Data to examine below:
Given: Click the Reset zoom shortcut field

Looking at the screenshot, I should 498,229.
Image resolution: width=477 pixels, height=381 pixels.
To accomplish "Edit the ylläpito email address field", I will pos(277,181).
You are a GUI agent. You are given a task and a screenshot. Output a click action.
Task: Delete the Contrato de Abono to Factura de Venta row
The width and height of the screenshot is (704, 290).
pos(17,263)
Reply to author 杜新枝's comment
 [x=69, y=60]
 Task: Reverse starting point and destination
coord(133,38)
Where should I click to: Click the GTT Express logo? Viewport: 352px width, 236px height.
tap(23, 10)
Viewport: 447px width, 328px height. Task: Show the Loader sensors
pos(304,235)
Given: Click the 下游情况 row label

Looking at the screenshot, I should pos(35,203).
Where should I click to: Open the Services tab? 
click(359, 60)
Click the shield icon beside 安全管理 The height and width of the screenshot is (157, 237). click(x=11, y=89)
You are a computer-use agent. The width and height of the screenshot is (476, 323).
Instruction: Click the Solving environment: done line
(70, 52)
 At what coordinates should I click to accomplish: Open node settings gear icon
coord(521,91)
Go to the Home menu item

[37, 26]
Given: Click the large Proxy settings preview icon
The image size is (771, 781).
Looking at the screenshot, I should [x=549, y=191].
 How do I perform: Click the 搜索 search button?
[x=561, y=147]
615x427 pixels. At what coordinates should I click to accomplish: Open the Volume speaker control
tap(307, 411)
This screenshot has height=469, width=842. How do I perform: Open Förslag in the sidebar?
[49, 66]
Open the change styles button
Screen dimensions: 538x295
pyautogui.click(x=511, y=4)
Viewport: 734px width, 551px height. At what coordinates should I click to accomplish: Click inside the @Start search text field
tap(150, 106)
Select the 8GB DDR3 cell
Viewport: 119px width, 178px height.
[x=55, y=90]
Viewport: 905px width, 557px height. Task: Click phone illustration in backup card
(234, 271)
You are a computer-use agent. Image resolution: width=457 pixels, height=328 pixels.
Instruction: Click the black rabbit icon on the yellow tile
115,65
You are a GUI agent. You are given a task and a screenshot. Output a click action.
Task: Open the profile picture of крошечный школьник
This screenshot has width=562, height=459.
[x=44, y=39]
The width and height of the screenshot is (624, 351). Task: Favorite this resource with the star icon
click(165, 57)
End of Data to examine.
-- Aim of the exercise --
In the entries above, how many lines contain the word "computer"? Provide the number alone.

-- Reply --
2